Prober and his colleagues hypothesize that the circadian clock drives the production of melatonin, which then promotes sleep through yet-to-be-determined mechanisms while also stimulating adenosine production, thus promoting sleep through the homeostatic pathway. Although more experiments are needed to confirm this model, Prober says that the preliminary results may offer insights about human sleep as well.
"Zebrafish are vertebrates and their brain is structurally similar to ours. All of the markers that we and others have tested are expressed in the same regions of the zebrafish brain as in the mammalian brain," he says. "Zebrafish sleep and human sleep are likely different in some ways, but all of our drug and genetic data indicate that the same factors--working through the same mechanisms--have similar effects on sleep in zebrafish and mammals. "
Prober's work with the circadian regulation of sleep follows in the conceptual--and physical--footsteps of late Caltech geneticist Seymour Benzer, who founded genetic studies of the circadian clock. In experiments in fruit flies, Benzer and his graduate student, the late Ronald Konopka (PhD '72), discovered the first circadian-rhythm mutants.
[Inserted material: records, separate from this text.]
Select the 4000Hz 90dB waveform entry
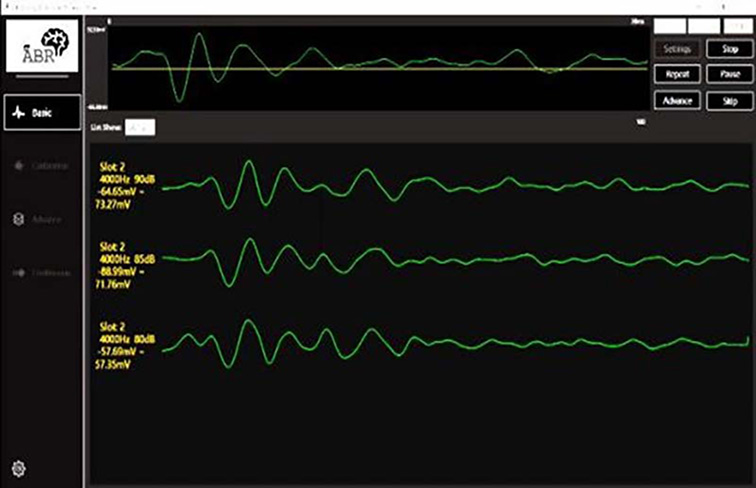 pos(128,186)
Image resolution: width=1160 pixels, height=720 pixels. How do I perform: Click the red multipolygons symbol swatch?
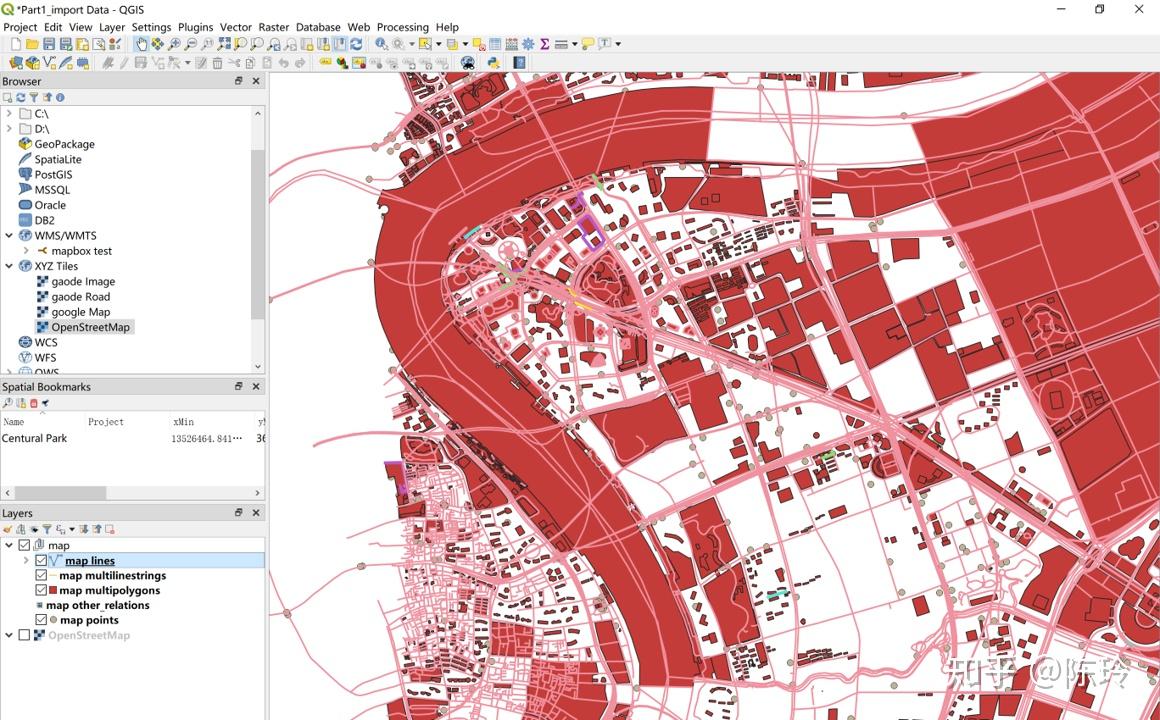(53, 590)
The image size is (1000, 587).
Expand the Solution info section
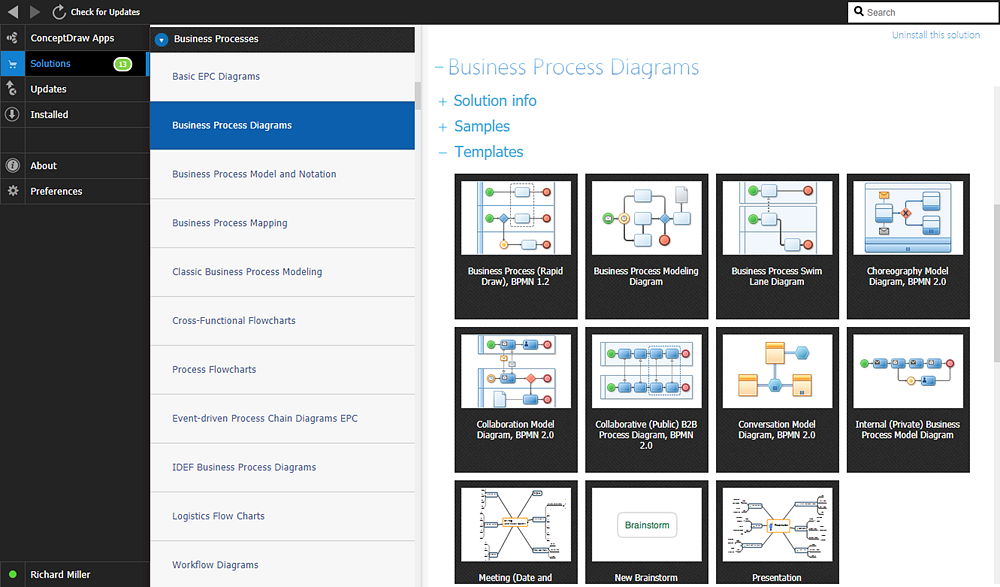(x=442, y=101)
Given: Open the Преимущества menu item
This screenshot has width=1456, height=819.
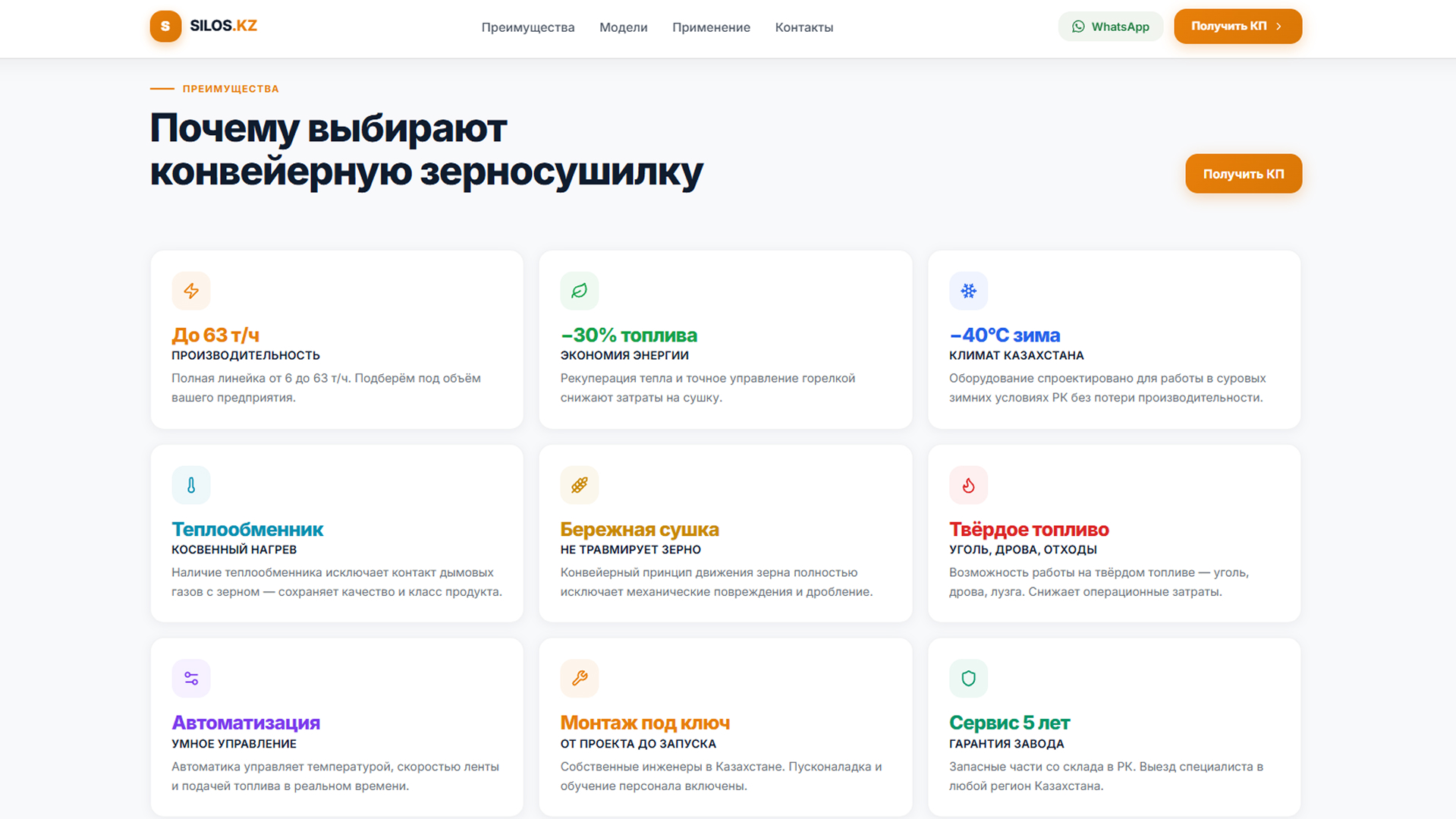Looking at the screenshot, I should (528, 27).
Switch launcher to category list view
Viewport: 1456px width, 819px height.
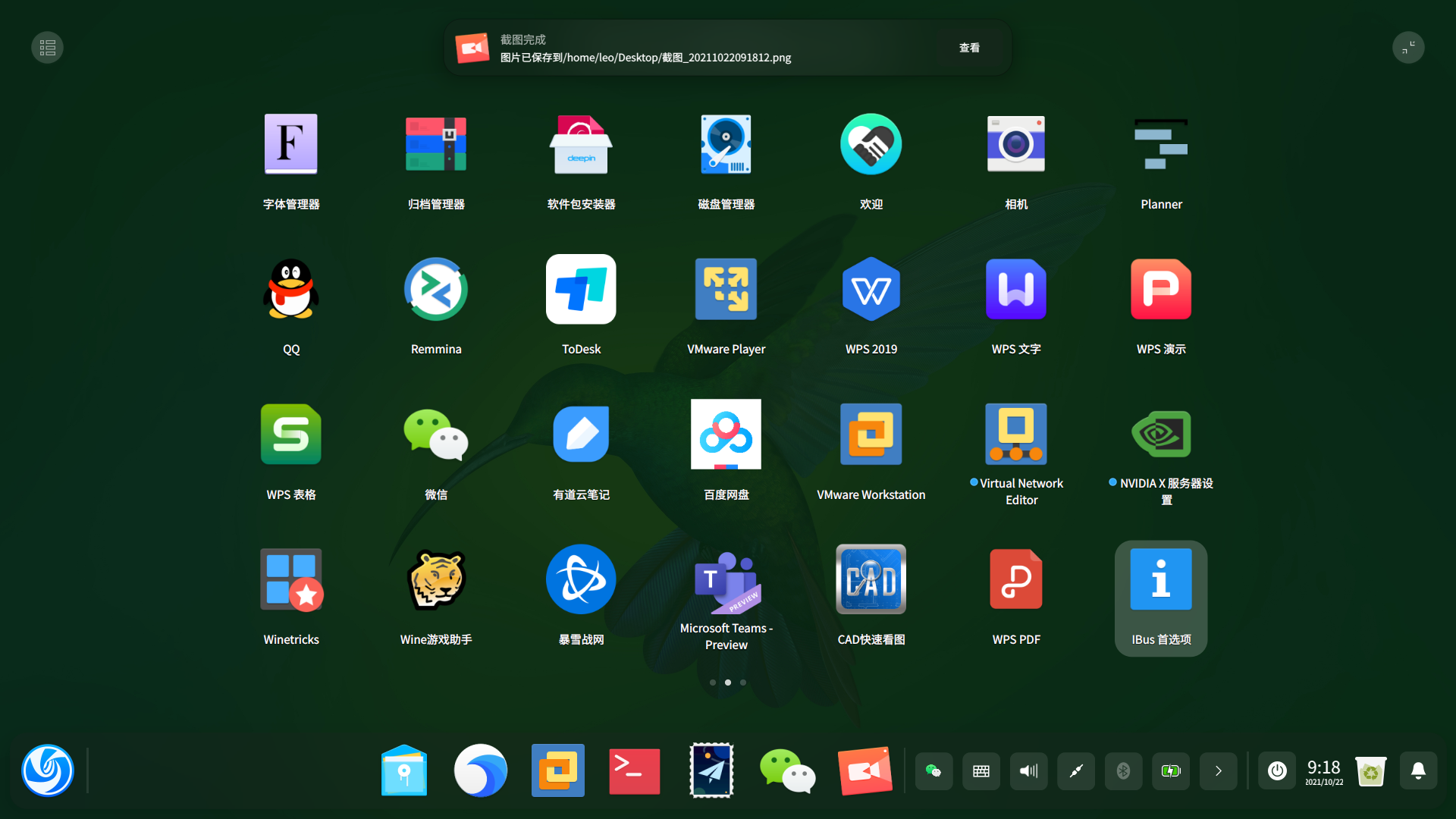(x=47, y=48)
Benzer passed away in 2007, and when Prober came to Caltech in 2009, he was offered Benzer's former office and lab space. "Seymour Benzer's work in fruit flies launched the beginning of our understanding of the molecular circadian clock," Prober says, "so it's really special to be in this space, and it's gratifying that we're taking the next step based on his work."
INFORMATION:
The results of Prober's study are published in the journal Neuron in an article titled, "Melatonin is required for the circadian regulation of sleep." Other Caltech coauthors on the paper are graduate student Avni Gandhi and postdoctoral scholars Eric Mosser and Grigorios Oikonomou. This work was funded by grants from the National Institutes of Health, the Mallinckrodt Foundation, the Rita Allen Foundation, the Brain and Behavior Research Foundation as well as a Della Martin Postdoctoral Fellowship to Mosser.